Exercise details: Copy each line of the data below with the word "screenshot".

Dataset content:
★ ★ ★ ★ ★

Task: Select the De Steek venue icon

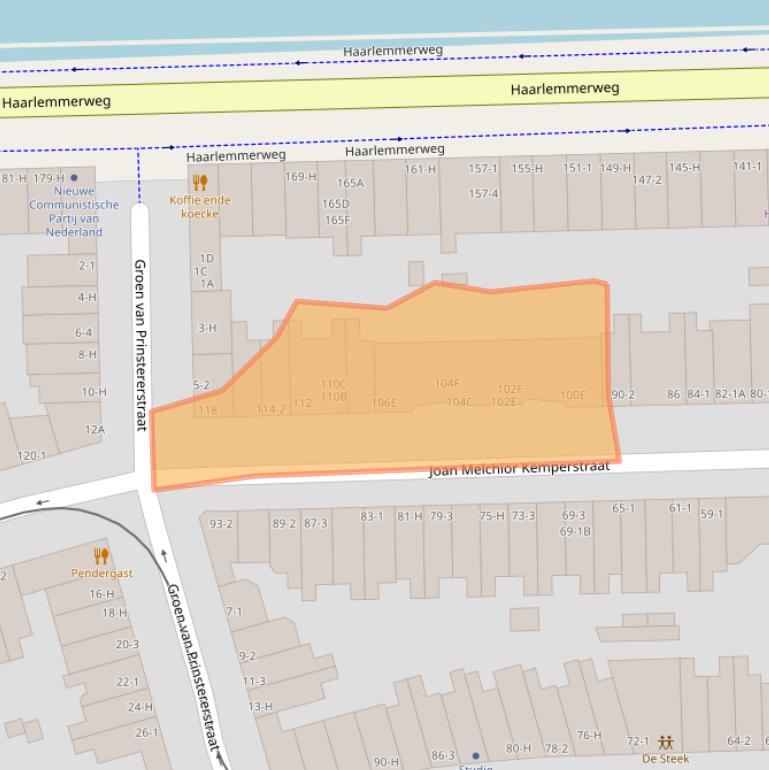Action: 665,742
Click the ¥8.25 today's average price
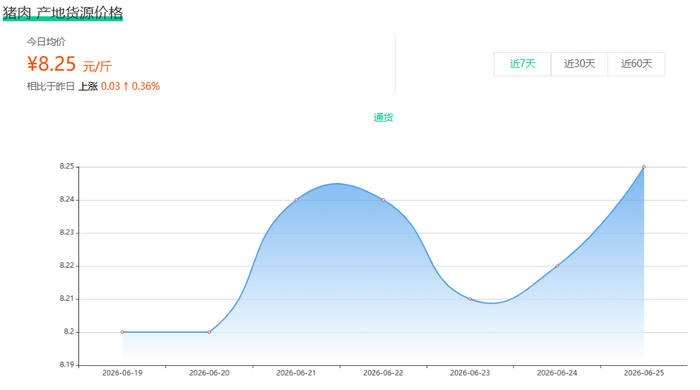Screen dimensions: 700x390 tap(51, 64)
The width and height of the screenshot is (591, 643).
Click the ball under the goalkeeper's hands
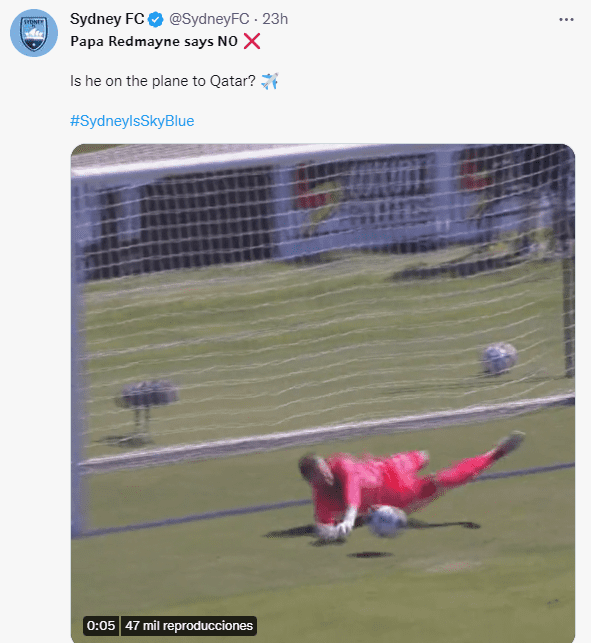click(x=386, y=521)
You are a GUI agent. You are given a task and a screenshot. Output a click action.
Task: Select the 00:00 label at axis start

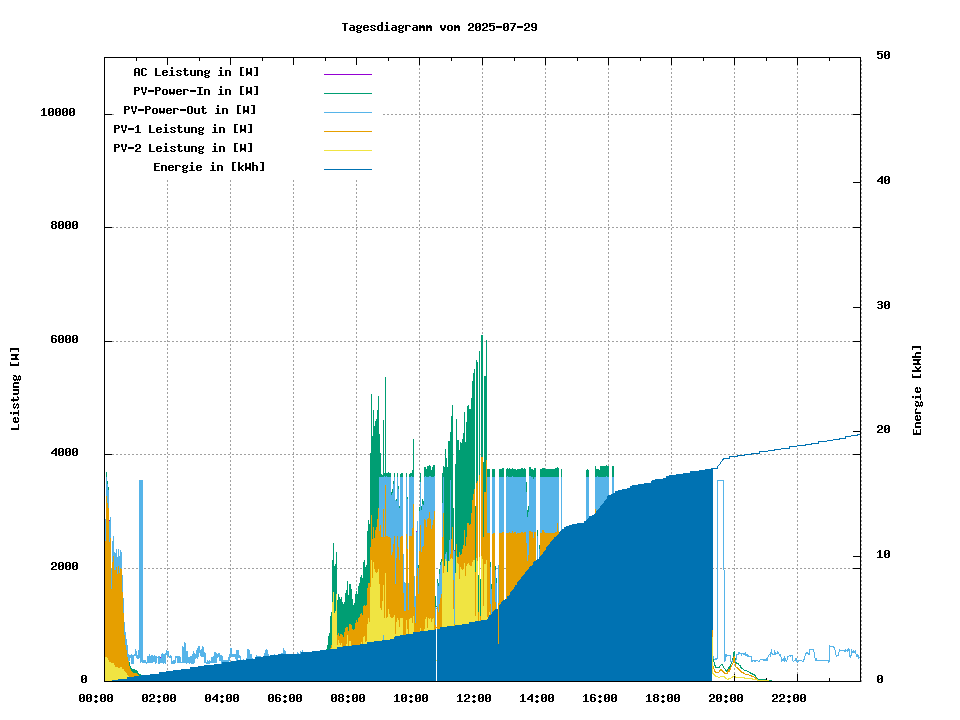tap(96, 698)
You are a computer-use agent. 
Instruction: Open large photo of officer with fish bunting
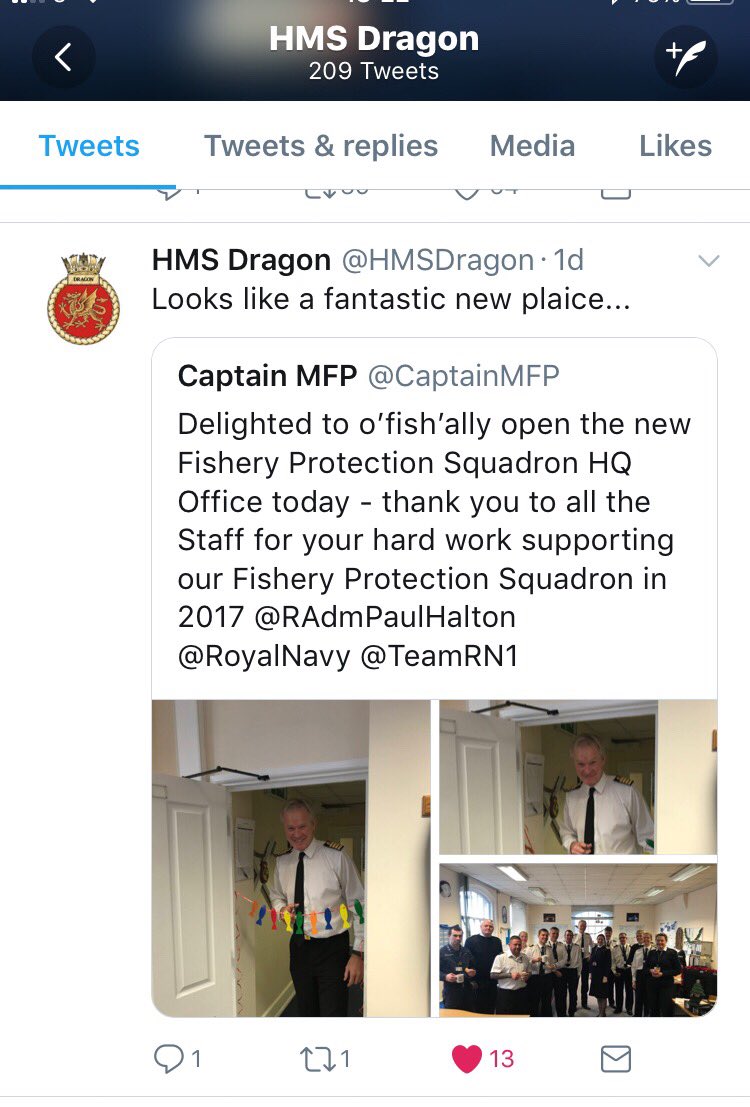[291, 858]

★ ★ ★ ★ ★

Completed task:
The width and height of the screenshot is (591, 643).
You are a GUI agent. You are given a task and a screenshot. Output a click action.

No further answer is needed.